Von 2016 bis 2019 führt das Naturmuseum Südtirol in Zusammenarbeit mit der Universität Innsbruck und dem MUSE in Trient ein interdisziplinäres Forschungsprojekt rund um die Perm-Trias-Grenze in den Dolomiten und im Drauzug durch. An dieser Grenze (vor etwa 252 Millionen Jahren) ereignete sich das größte Massenaussterben der Erdgeschichte, bei dem schätzungsweise 80-95% der marinen Tierarten ausstarben. Ein Hauptaugenmerk des aktuellen Projekts liegt auf der bisher noch wenig dokumentierten Flora und Fauna auf dem Festland zu dieser Zeit und auf möglichen Verfälschungen des Fossilberichts durch die verschiedenen Prozesse, die zur Einbettung und Fossilisation der damaligen Pflanzen und Tiere führten.
Im Rahmen des Projekts werden bekannte und neue Aufschlüsse in den Dolomiten (Südalpen) und im Drauzug (Ostalpen) von Experten in Paläobotanik, Palynologie, Vertebraten- und Invertebraten-Paläontologie, Ichnologie, Sedimentologie, und Organischer und Anorganischer Geochemie untersucht. Die Aufschlüsse in den Dolomiten liegen in Südtirol (z.B. in der Bletterbach-Schlucht, in Pufels, am Seceda und am Peitler Kofel), im Trentino (z.B. in Tesero und am Passo San Pellegrino), und in Belluno (Valfreda und Auronzo di Cadore). Die Aufschlüsse im Drauzug liegen in Osttirol (Mensalwald) und Kärnten (z.B. bei Laas und am Dobratsch).
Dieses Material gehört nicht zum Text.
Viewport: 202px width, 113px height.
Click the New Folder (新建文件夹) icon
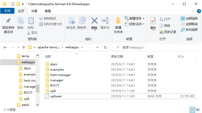click(118, 21)
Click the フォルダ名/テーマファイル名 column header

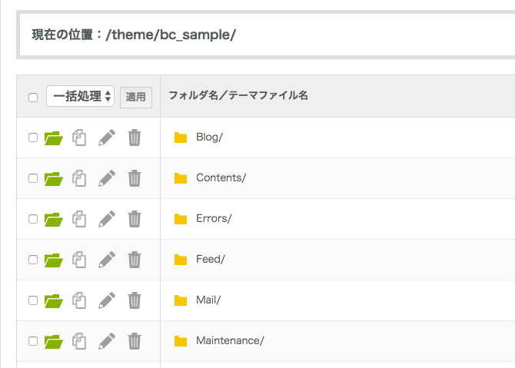[x=238, y=96]
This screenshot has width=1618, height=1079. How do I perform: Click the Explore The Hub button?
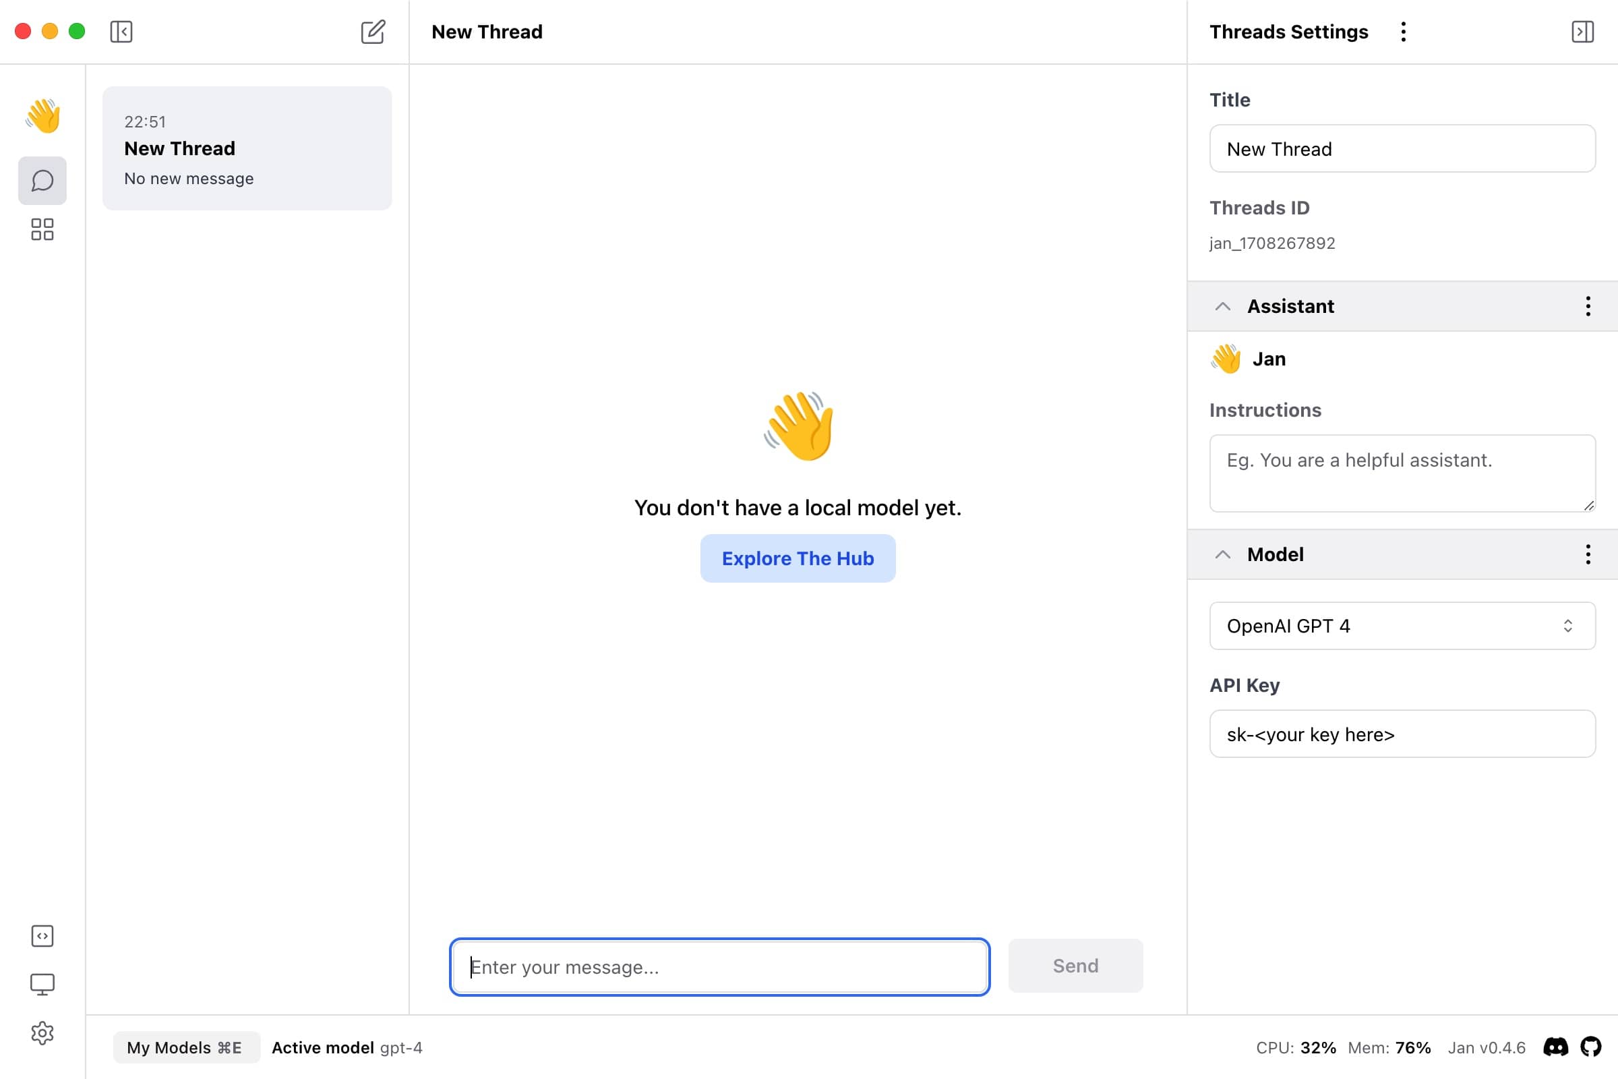pyautogui.click(x=798, y=559)
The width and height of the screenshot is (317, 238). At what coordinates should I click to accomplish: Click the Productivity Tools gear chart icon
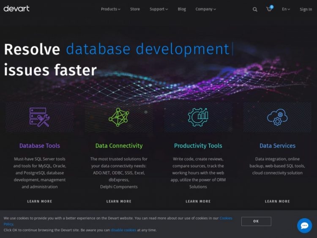(x=198, y=117)
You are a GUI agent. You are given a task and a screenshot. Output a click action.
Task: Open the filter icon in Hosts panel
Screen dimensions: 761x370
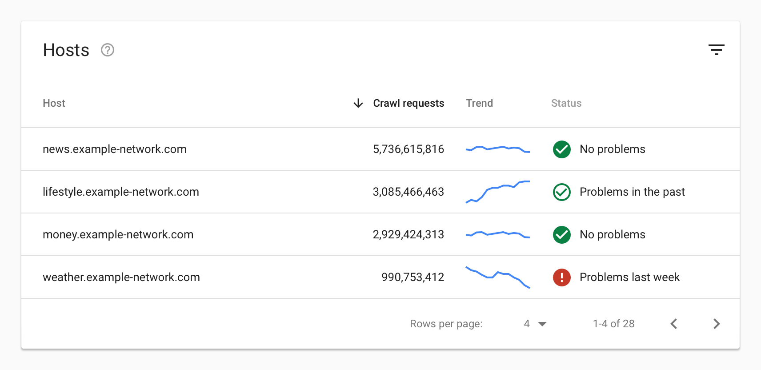[716, 50]
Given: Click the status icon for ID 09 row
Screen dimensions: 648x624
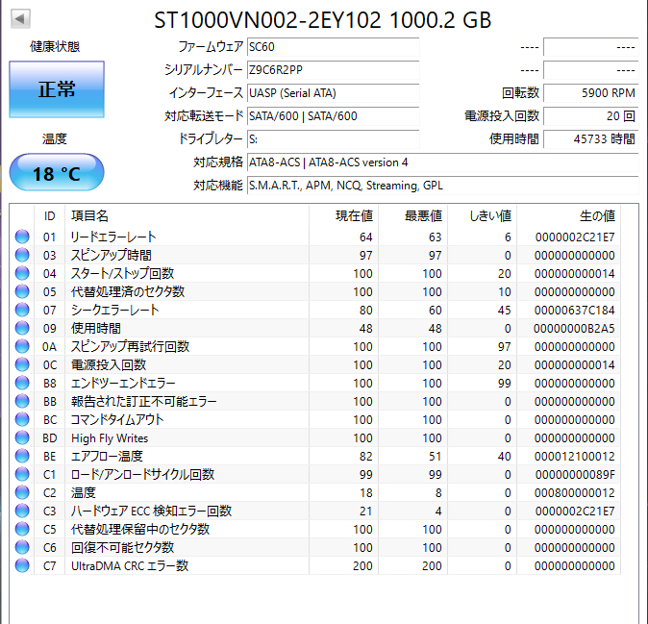Looking at the screenshot, I should tap(22, 328).
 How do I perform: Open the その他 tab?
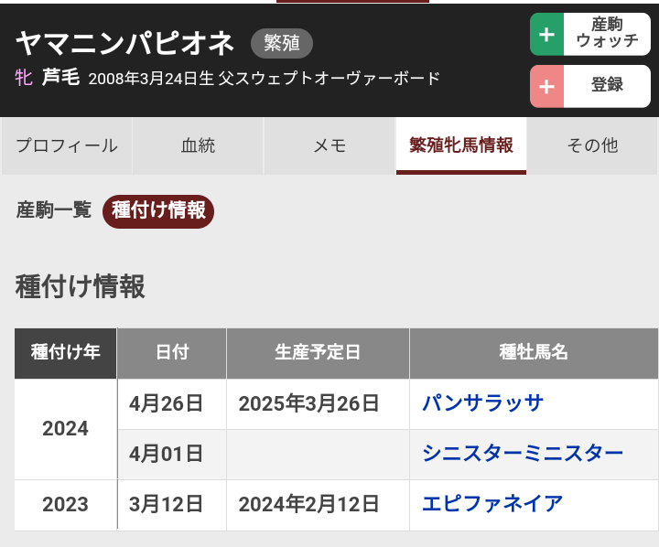pos(592,145)
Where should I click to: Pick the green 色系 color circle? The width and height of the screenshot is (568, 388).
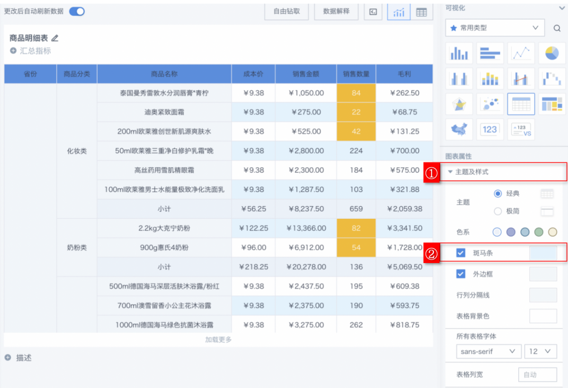tap(538, 232)
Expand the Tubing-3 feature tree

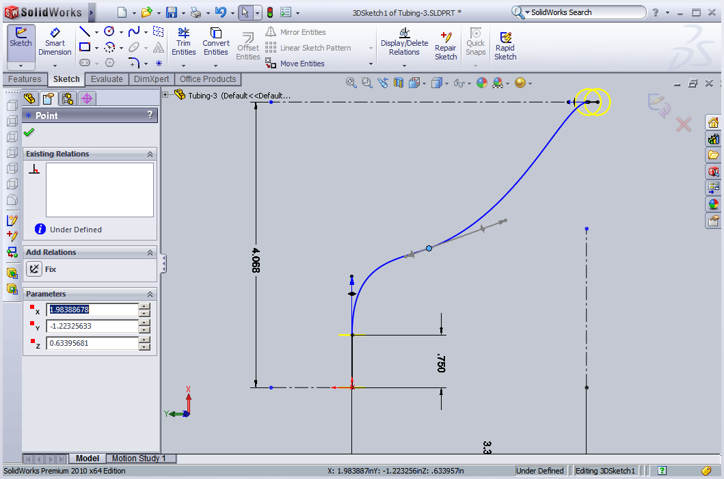tap(166, 96)
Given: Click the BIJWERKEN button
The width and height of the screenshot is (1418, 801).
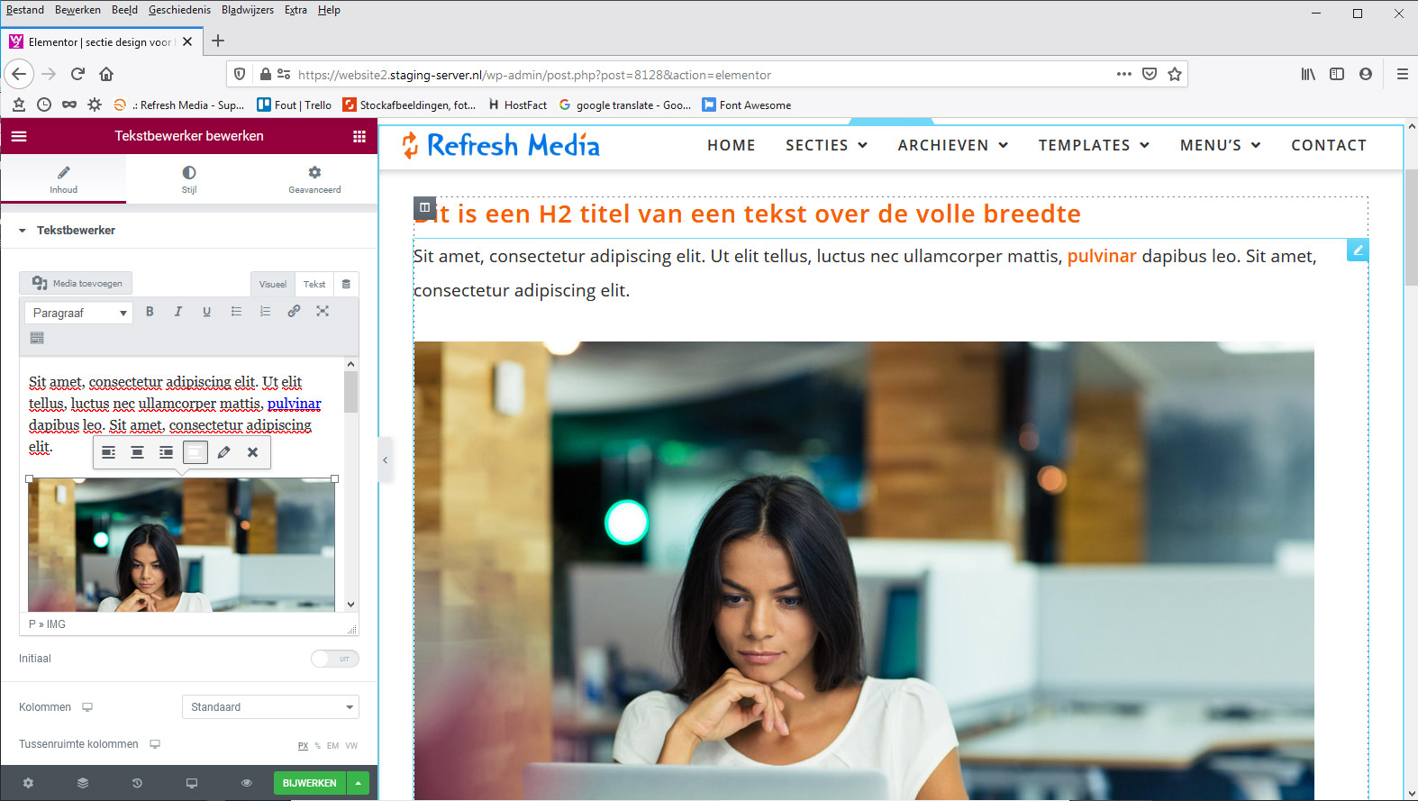Looking at the screenshot, I should (x=309, y=783).
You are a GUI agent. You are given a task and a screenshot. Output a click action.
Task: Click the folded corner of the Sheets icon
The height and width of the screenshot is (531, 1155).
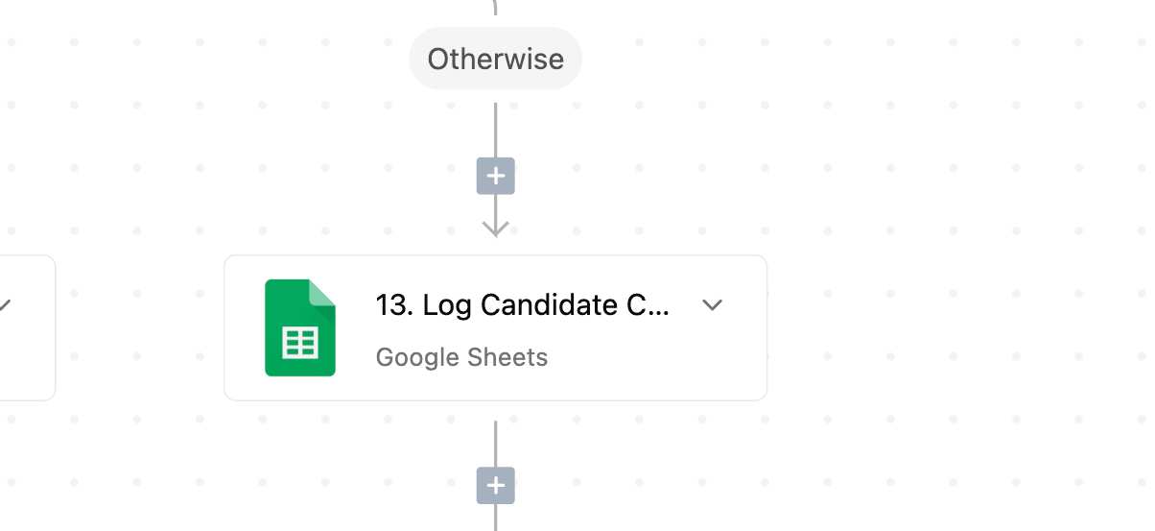click(323, 292)
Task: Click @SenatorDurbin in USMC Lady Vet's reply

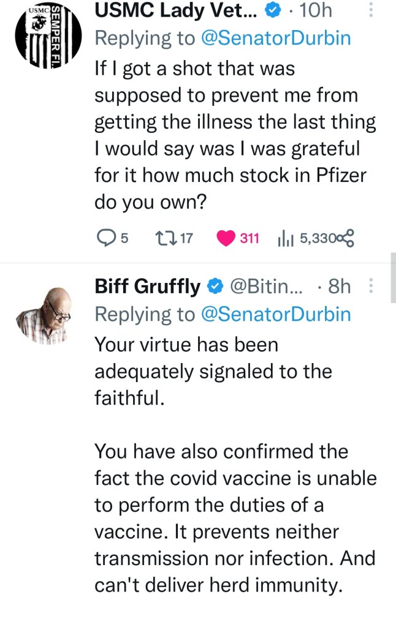Action: (x=276, y=39)
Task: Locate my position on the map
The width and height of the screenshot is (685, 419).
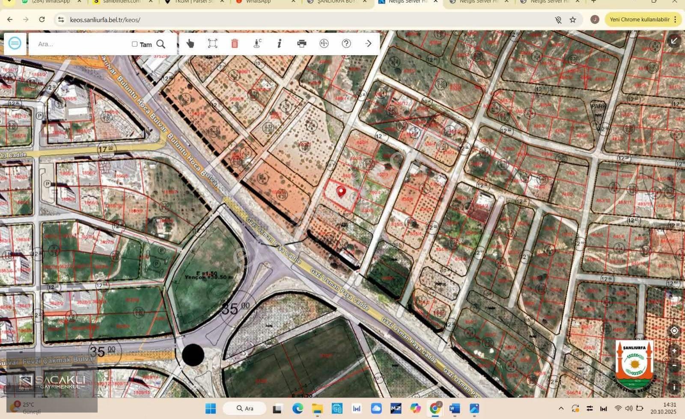Action: tap(674, 330)
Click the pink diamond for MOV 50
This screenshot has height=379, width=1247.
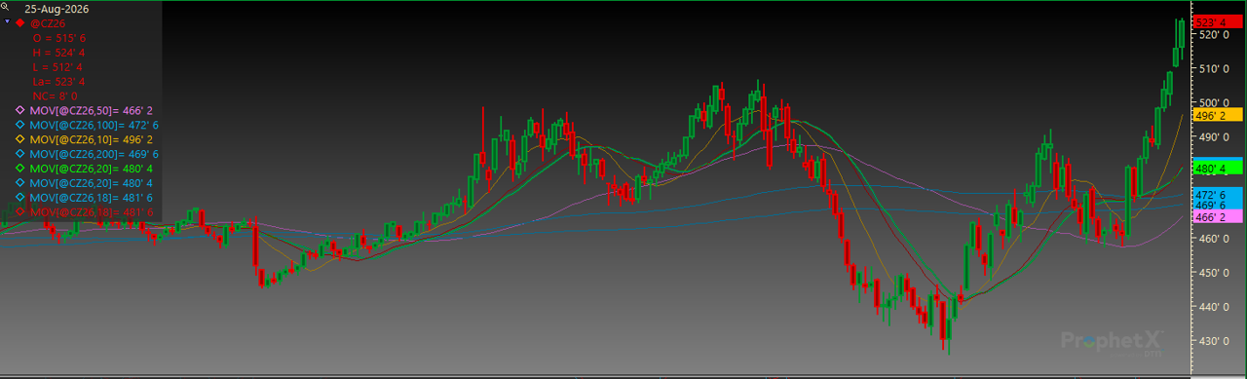tap(19, 111)
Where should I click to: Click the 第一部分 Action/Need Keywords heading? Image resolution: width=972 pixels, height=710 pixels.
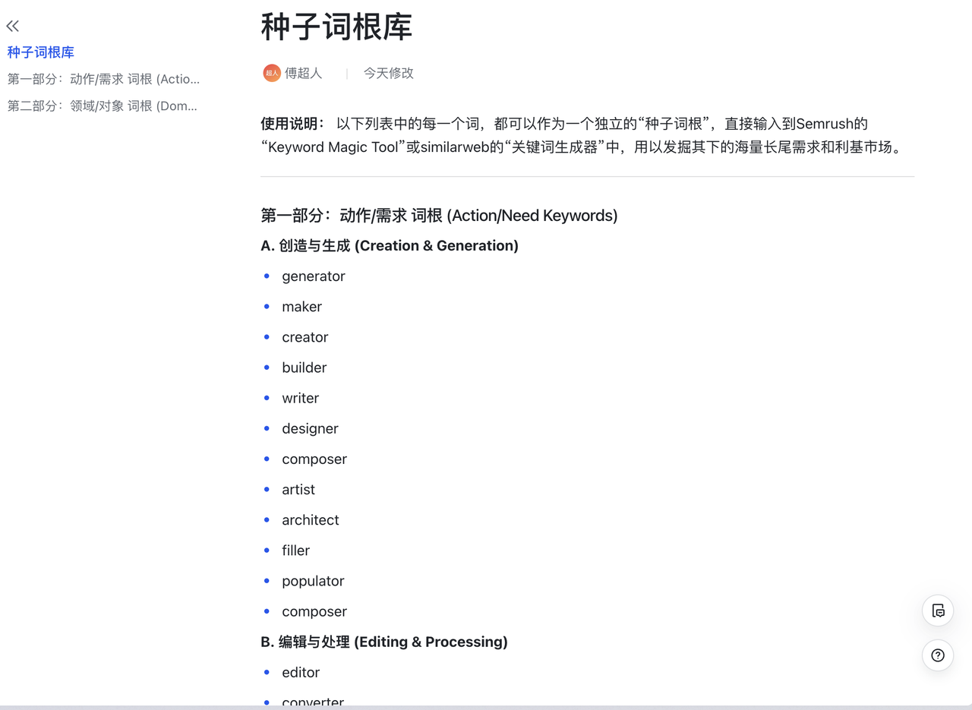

Die verschiedenen Lokalitäten repräsentieren unterschiedliche Ablagerungsbedingungen (marin bis terrestrisch) in einem zusammenhängenden Becken zur Zeit des Übergangs vom Perm zur Trias. Ein großflächiger Vergleich erlaubt daher Rückschlüsse auf die Art und Weise, in welcher die jeweiligen lokalen Bedingungen Einfluss auf die Erhaltung der Fossilien und die scheinbaren Aussterberaten hatten und ermöglicht idealerweise eine genauere Rekonstruktion der damaligen Ökosysteme.